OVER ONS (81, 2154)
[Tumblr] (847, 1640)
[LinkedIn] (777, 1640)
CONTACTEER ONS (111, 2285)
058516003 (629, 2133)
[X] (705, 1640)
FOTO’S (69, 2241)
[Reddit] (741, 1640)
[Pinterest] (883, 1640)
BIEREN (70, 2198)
---
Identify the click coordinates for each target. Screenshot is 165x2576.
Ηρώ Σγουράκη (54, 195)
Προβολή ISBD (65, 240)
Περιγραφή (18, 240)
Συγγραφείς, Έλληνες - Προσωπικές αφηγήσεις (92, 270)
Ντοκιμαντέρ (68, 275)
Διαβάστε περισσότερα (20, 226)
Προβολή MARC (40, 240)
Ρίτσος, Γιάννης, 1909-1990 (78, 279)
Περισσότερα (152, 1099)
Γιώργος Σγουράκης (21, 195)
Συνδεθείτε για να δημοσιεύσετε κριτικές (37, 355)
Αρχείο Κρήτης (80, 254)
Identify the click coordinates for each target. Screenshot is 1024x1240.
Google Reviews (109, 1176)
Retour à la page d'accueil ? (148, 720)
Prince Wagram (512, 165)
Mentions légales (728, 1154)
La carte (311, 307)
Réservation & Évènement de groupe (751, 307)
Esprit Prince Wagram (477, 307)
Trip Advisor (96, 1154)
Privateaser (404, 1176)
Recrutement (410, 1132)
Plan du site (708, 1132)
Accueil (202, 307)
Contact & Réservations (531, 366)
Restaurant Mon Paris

• [Directive] Repeat the records above word for word, starting at the line that has "Αρχείο Κρήτης (80, 254)" and ending after the line that has "Restaurant Mon Paris".

• [Worked solution]
Αρχείο Κρήτης (80, 254)
Identify the click coordinates for each target. Screenshot is 1024x1240.
Google Reviews (109, 1176)
Retour à la page d'accueil ? (148, 720)
Prince Wagram (512, 165)
Mentions légales (728, 1154)
La carte (311, 307)
Réservation & Évènement de groupe (751, 307)
Esprit Prince Wagram (477, 307)
Trip Advisor (96, 1154)
Privateaser (404, 1176)
Recrutement (410, 1132)
Plan du site (708, 1132)
Accueil (202, 307)
Contact & Réservations (531, 366)
Restaurant Mon Paris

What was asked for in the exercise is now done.